Metadata-Version: 2.4
Name: inferscale
Version: 0.1.1
Summary: Inference-time model selection and ensembling for LLM outputs
Author: Mohamed Baddar
Requires-Python: >=3.9
Description-Content-Type: text/markdown
License-File: LICENSE
Requires-Dist: numpy
Requires-Dist: transformers
Requires-Dist: torch
Dynamic: license-file

# InferScale is an open-source inference scaling platform for large language models.

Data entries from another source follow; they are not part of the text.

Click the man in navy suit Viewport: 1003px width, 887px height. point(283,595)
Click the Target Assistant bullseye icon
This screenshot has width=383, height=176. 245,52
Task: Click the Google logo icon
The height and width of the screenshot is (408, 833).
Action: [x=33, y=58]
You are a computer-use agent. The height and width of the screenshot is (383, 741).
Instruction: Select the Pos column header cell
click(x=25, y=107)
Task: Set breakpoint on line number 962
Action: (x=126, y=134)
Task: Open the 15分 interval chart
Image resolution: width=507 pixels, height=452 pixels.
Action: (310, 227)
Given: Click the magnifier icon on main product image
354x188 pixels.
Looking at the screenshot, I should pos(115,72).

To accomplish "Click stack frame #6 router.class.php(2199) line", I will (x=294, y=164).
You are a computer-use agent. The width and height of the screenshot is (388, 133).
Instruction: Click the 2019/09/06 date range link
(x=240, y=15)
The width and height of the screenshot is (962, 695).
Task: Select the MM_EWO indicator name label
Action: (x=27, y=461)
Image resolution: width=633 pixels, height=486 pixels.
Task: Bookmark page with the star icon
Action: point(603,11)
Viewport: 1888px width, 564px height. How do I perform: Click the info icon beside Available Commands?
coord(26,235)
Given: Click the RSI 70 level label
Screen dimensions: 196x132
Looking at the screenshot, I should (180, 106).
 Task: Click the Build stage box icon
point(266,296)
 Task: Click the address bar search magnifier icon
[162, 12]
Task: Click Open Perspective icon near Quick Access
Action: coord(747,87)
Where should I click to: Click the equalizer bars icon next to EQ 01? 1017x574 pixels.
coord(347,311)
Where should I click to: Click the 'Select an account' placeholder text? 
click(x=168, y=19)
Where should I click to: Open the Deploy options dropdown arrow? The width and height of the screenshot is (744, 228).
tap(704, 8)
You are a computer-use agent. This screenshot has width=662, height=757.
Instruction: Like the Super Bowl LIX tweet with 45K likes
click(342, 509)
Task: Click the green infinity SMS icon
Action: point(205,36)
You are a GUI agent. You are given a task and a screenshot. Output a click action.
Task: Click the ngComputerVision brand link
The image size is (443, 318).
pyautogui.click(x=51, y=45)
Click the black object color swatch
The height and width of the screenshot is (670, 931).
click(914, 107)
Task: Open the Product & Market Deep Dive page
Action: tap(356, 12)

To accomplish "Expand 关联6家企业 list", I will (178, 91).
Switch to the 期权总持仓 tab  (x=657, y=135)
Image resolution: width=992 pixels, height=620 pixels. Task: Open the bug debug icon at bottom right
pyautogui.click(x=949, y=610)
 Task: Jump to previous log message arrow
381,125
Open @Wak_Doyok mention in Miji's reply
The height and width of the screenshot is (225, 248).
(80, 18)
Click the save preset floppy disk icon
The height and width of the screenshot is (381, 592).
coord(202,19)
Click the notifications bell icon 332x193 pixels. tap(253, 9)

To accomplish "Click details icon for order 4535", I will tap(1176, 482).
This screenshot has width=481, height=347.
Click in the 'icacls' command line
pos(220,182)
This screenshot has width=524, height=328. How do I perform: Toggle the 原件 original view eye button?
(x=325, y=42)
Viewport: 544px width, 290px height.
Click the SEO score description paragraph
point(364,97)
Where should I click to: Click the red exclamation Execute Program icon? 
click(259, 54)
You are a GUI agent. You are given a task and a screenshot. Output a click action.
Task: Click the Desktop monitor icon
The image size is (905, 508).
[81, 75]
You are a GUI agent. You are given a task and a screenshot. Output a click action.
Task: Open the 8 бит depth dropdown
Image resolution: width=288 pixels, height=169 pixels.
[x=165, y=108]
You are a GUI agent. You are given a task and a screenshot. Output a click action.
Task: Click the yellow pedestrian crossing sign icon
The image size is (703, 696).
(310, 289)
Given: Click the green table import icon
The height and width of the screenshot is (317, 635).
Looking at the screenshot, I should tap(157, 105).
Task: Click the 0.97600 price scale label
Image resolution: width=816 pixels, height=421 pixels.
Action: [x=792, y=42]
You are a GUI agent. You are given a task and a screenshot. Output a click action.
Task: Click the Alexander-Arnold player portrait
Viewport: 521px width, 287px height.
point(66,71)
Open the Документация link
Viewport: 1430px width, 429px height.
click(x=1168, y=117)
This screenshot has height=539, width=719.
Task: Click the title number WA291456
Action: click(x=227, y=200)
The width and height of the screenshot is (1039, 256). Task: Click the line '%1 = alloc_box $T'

It improves LLM output quality using inference-time scaling techniques such as Best-of-N sampling, output scoring, and model ensembling. Instead of relying on a single generation, InferScale produces multiple candidate outputs and selects the highest-quality result using configurable scoring and selection logic.

This approach improves correctness, reliability, and robustness without retraining or modifying the base model. InferScale is model-agnostic and works with proprietary APIs, open-source models, and local deployments.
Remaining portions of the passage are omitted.